Cell Culture, Transfection, and Shedding Assay
Immortalized fibroblast cell lines and COS-7 cells were transfected with the indicated plasmids as described previously (Sahin et al., 2004
; Zheng et al., 2004
). Fresh Opti-MEM (Invitrogen) medium with or without the indicated reagents was added the next day after transfection and incubated for the designated time period. AP activity in the supernatant and cell lysate was measured by colorimetry (Sahin et al., 2004
; Zheng et al., 2004
). When a given AP-tagged ligand and protease were cotransfected simultaneously, at least two identical wells were prepared, and the ratio between AP activity in the supernatant (from either the cells treated with a given reagent or nontreated cells) and the cell lysate (from the cells incubated in fresh Opti-MEM without any additional reagents) was calculated for normalization. The ratio reflects the efficiency of the shedding activity of a given protease against a given AP-tagged ligand. All experiments were repeated at least three times with similar results.
Metabolic Labeling
COS-7 cells were plated on six-well plates and transfected with either ADAM17HA or ADAM17bMyc in a pcDNA3 expression vector. Twenty-four hours after transfection, cells were starved for 30 min in cysteine- and methionine-free growth medium containing 100 µCi/ml Redivue Promix 35S-Cys/Met (GE Healthcare, Little Chalfont, Buckinghamshire, United Kingdom).
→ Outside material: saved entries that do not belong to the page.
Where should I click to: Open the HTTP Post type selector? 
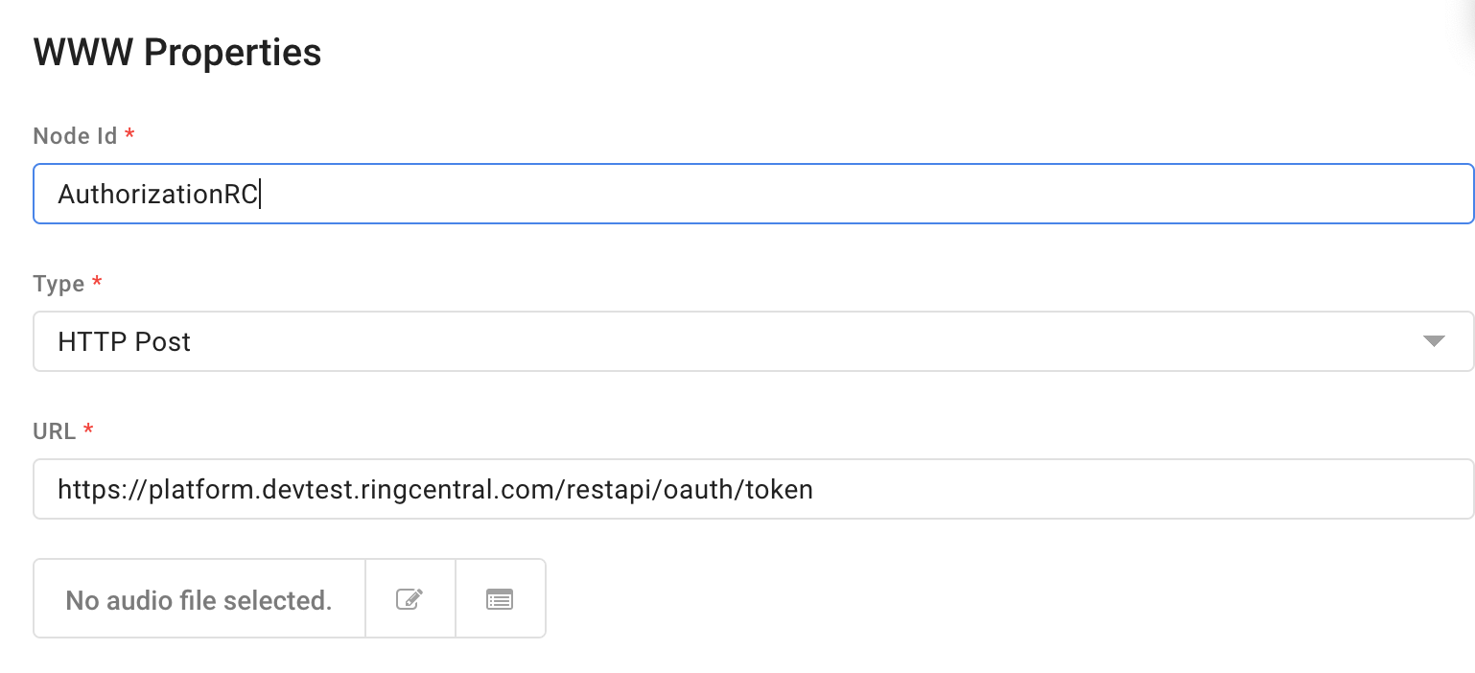coord(753,341)
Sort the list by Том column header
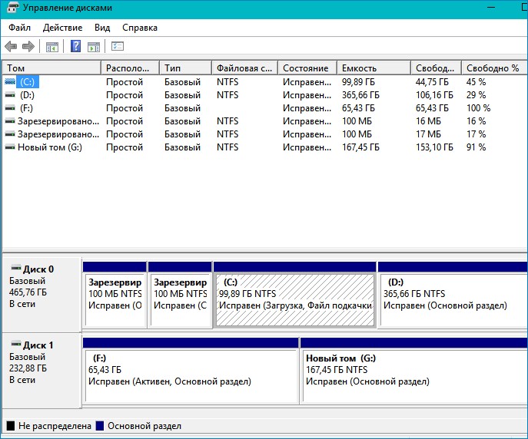Viewport: 528px width, 439px height. point(51,68)
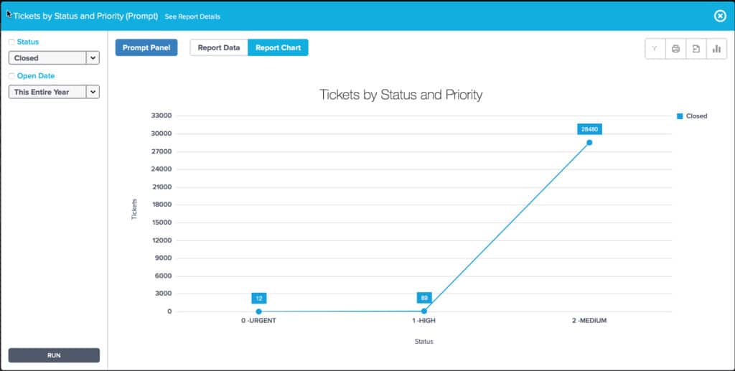The height and width of the screenshot is (371, 735).
Task: Click the filter icon in the toolbar
Action: coord(655,49)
Cells were incubated for 3 h, washed twice with phosphate-buffered saline (PBS), and incubated in Opti-MEM with or without PMA for 2 h, and then washed twice with PBS and lysed in 0.5 ml of lysis buffer (1% Triton X-100, PBS, protease inhibitor cocktail, and 1,10-phenanthroline). Epitope-tagged ADAM17 was immunoprecipated with either anti-HA antibody (for ADAM17 HA) or anti-Myc antibody (for ADAM17bMyc) as described previously (Schlöndorff et al., 2000
).
Enzymatic Deglycosylation
N-linked carbohydrate residues were removed using endoglycosidase H (EndoH) or peptide N-glycosidase F (PNGase F) following the manufacturer's instructions (New England Biolabs, Ipswich, MA). The deglycosylated samples were then separated by SDS-PAGE and analyzed by Western blot (Schlöndorff et al., 2000
).
Cell Surface Labeling
Transfected COS-7 cells were washed twice in ice-cold PBS, and the cell surface molecules were biotinylated with 1 mg/ml nonmembrane-permeable biotinylation reagent EZ-Link Sulfo-NHS-LC-Biotin (Pierce Chemical, Rockford, IL) following the manufacturer's instructions. The cells were then washed with 100 mM glycine/PBS and lysed in lysis buffer. Samples were immunoprecipitated either with anti-HA antibody (for ADAM10HA and ADAM17HA), anti-ADAM17 cytoplasmic domain antibody (for endogenous ADAM17) (Schlöndorff et al., 2000
), or anti-ADAM10 cytoplasmic domain antibody (for endogenous ADAM10). Immunoprecipitated material was separated by SDS-PAGE and analyzed by Western blot.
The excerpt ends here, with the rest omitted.